イルマン等よ、抜刀されたその立ち姿の下で感じたことを告白しよう。死について考えた。自ら死に臨むことは、決断から死に至るまでの間に大きな違いがある。私は、死がこれほどにまで近づいていたのを直に感じて少し恐怖を感じたが、
「私がこの場所にいること、つまり、日本の宗教と非常に関係が深い都において、異国のデウスの教えを説いていることが原因ではないか。」
と思い、他に相談するような人もいなかったので、我らの主、イエス・キリストに私の命の一切を委ねた。都での最初のキリシタン数人に対して、この家で洗礼を授けた。すると坊主の怒りに油を注いだようで、
「デウスの教えを布教することは中止せざるを得ない。」
と判断し、他の家に移った。
布教活動の成果
この家は壁が無く、寒気を防ぐものが何もなかった。時は1月。雪が非常に多い時期であったので、ここで多くの辛酸を舐めた。主は精霊を動かし、15人あるいは20人ずつその教に導いた。但し、その者の両親、友人そして隣人らは、
「キリスト教などに入る者は人ではない、下賤な者だ(身分の賤しい者は人でないと認識されていた)。」
と大いに軽蔑した。それ故に、彼らは隠れて生活した。都だけでなく、村落そして山間部からも多く来た。我が主の教えを聴いてはキリシタンとなる者が増加しはじめたのであった。私はこのような困難に直面した時、主の恩恵のおかげであまり恐れることはなかった。常に主ために命を捨てる覚悟であった。私の徳が足りないから布教が上手くいかないけれども、デウスが力を与えてくれたため坊主らに対抗する大きな勇気を得ることができた。こうして、坊主らの我々への妨害の熱は少しずつ冷めていったのである。
ただし、裏で行われていた扇動行為、流言、罵詈雑言はなおも止まらなかった。私を泊めてくれていた家の主人は酒を売っていたが故に、
「あいつらを家から追い出すまでは誰もお前の酒は買わない。」
と町ぐるみで口合わせをされていた。主人は我々に
「少しして家を去ってくれないか。」
と要求してきたが、我々には行く先が無い。そう懇願して家を出るまでに三か月の猶予を得、その間その家に留まった。寒気と精神的内辛さと病に苦しんだ。そんな中、我らの主は我々に大きな慰めをお与えになったのだ。多くの民がキリシタンになっていったのが目に見えて分かったのである。

» 提供資料:
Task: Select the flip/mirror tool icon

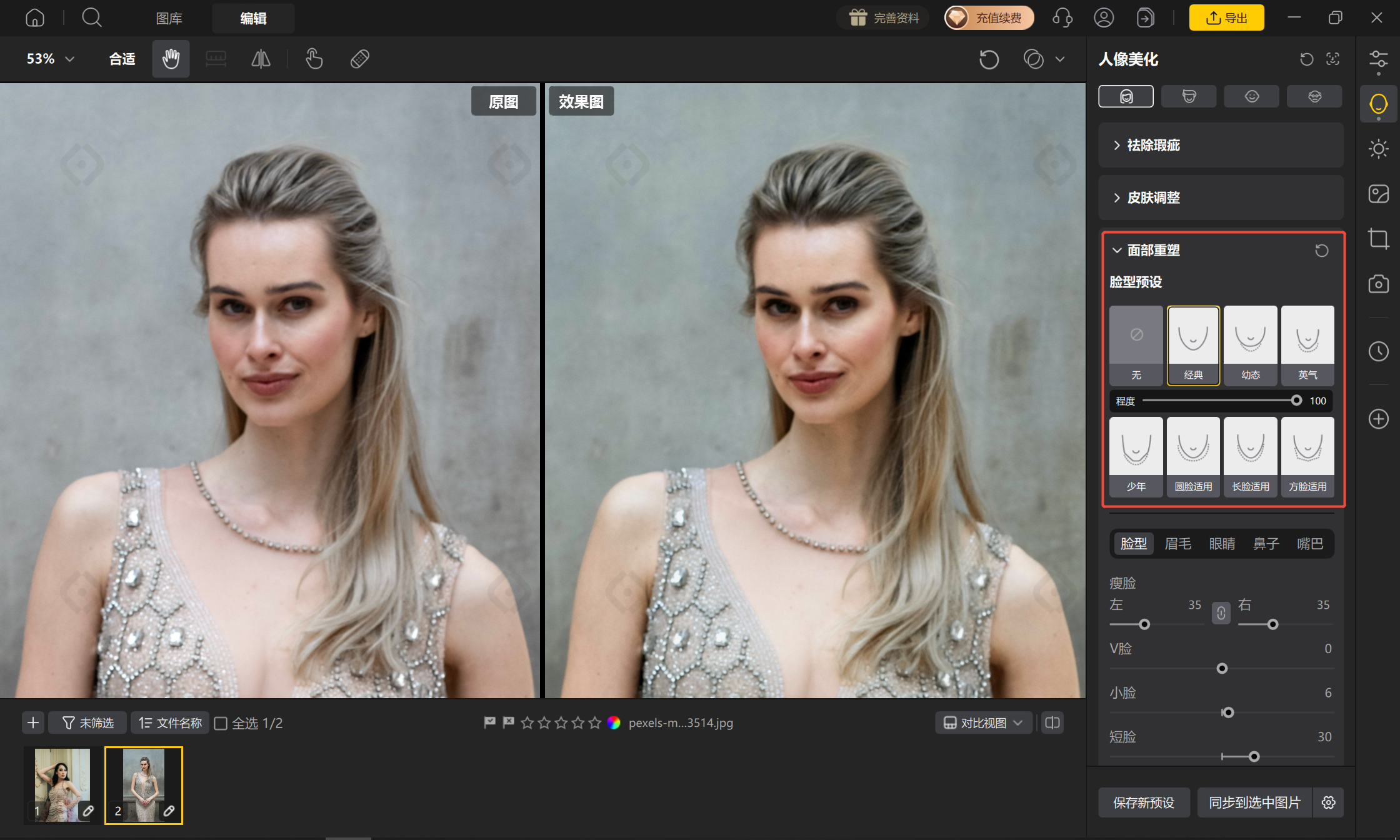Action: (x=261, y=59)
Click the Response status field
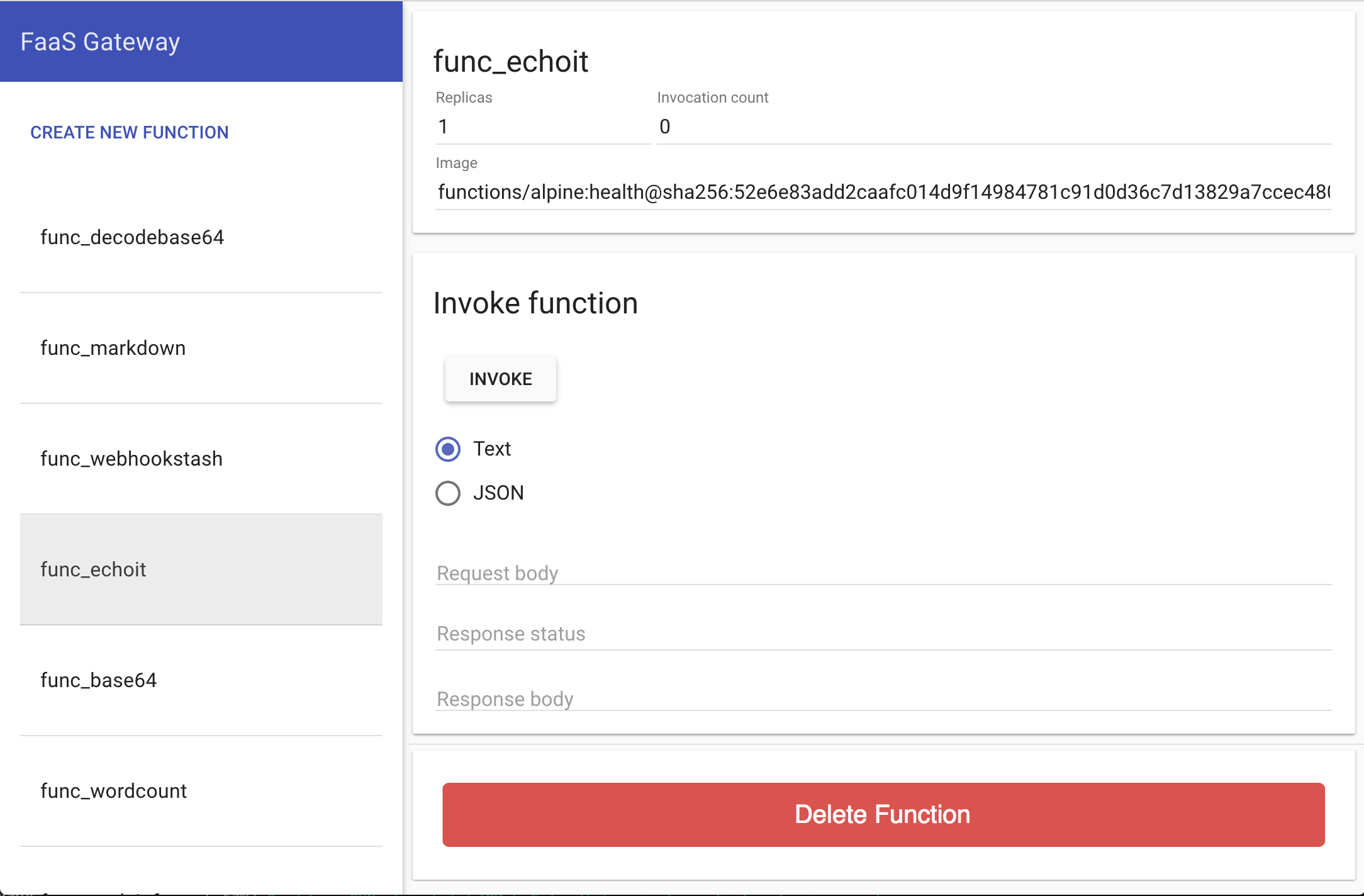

* * *

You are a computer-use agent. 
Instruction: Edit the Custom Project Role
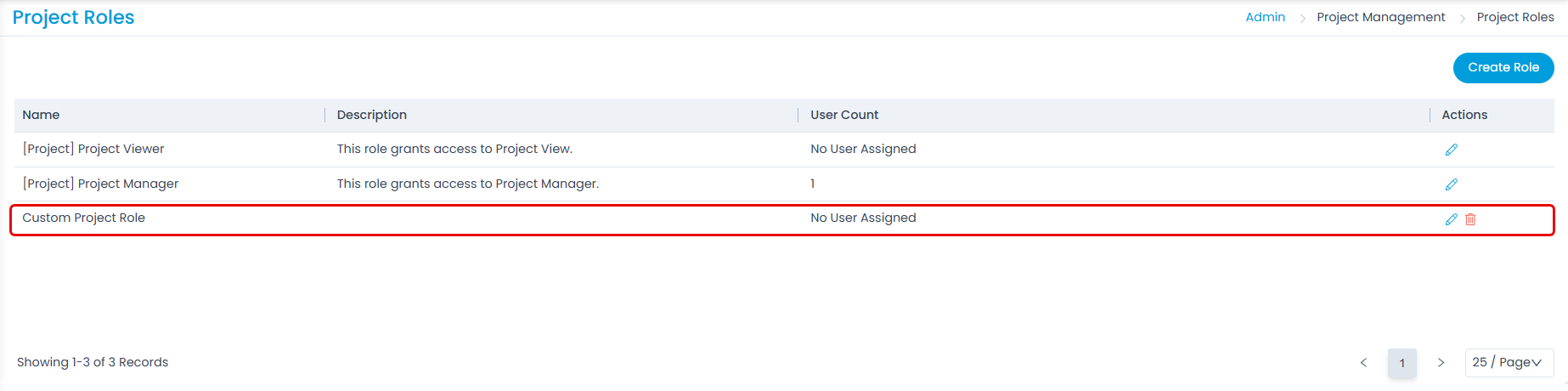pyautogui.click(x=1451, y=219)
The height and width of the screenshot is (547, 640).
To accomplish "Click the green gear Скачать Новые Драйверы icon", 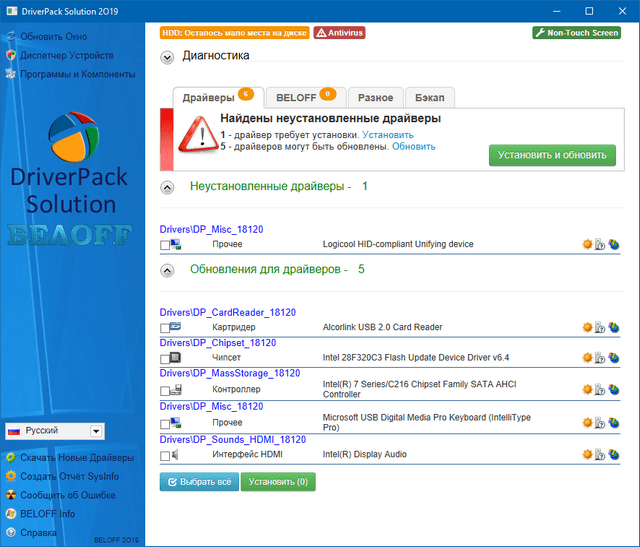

» 出題課題 1: 都での布教についての文章から、「イルマン等よ、抜刀されたその」から「と判断し、他の家に移った。」までの部分を、両端の語句も含めて一字も変えずに抜き出して返してください。
» 出題課題 2: 都での布教についての文章を、最後に示された文の次から書き進めてください。
これらの記録は、この作業では使いません。

» 解答結果 1:
イルマン等よ、抜刀されたその立ち姿の下で感じたことを告白しよう。死について考えた。自ら死に臨むことは、決断から死に至るまでの間に大きな違いがある。私は、死がこれほどにまで近づいていたのを直に感じて少し恐怖を感じたが、
「私がこの場所にいること、つまり、日本の宗教と非常に関係が深い都において、異国のデウスの教えを説いていることが原因ではないか。」
と思い、他に相談するような人もいなかったので、我らの主、イエス・キリストに私の命の一切を委ねた。都での最初のキリシタン数人に対して、この家で洗礼を授けた。すると坊主の怒りに油を注いだようで、
「デウスの教えを布教することは中止せざるを得ない。」
と判断し、他の家に移った。

» 解答結果 2:
夏が来て再び君主、足利殿を訪問し、この地に居住する許可を請うた。我等の悪言を流す者がいるなど多くの障害があったが、我らの主の許しにより、足利殿は我々に居住の許可を与えてくれた。ただの口約束ではなく、書面に起こして公布した。
『宣教師らに対し危害や妨害を加える者は死刑とする。』
といった内容であった。この許可を得て我々への迫害は止み、キリシタンの数は増加した。ついに会堂を一か所設ける必要があるほどとなり、このために一軒の大屋敷を姥柳町に購入した。これは、我らの主が都に置いた最初の会堂となった。この会堂が完成して以降、
「異教徒の教えを聴こう。」
と集まる者がますます多くなり、主を奉る者も多くなった。他にも、デウスの教えを
「善し。」
と認める者や、
「これは神聖な教えだ。」
と言う者がいたがが、悲しいかな、都で更に広く布教する勇気はなかった。布教活動がこのような状況なのを見て悪魔らは黙っていない。
この状況が一年続いた後、大きな迫害行為を起こし、坊主らは檀家や偶像を信仰する者(仏教徒)と協議し、この地を治めている三人の執政官に対して、可能な限りの賄賂を贈り、結果、執政官らは我々を追放することに決定した(領主及び執政官は松永久秀とその家臣らか)。
この地に留まる許可を与えてくれた君主はこのことを知らないようだった。そうして我らの主はこのような苦難に際し、主に仕える者、つまり我々をお守りなった。一人の良き異教の者が、この地の主足利殿に語りかけ、迫害行為を働く者が襲来する前の夜に使者を遣って、我々を市外の居城に我々を匿ってくれた。
「坊主らの怒りが鎮まるまでここで待ちなさい。」
と伝えてくれた。この使者が来た時、キリシタンらは我らが宿泊していた家に集まっては、議論した。
「異教の領主の言う通りである。迫害者が我々を京から追放すれば、勝利したと考え、デウスの教えの信用が損なわれてしまうかもしれない。だから追放されるより先に退去しよう。」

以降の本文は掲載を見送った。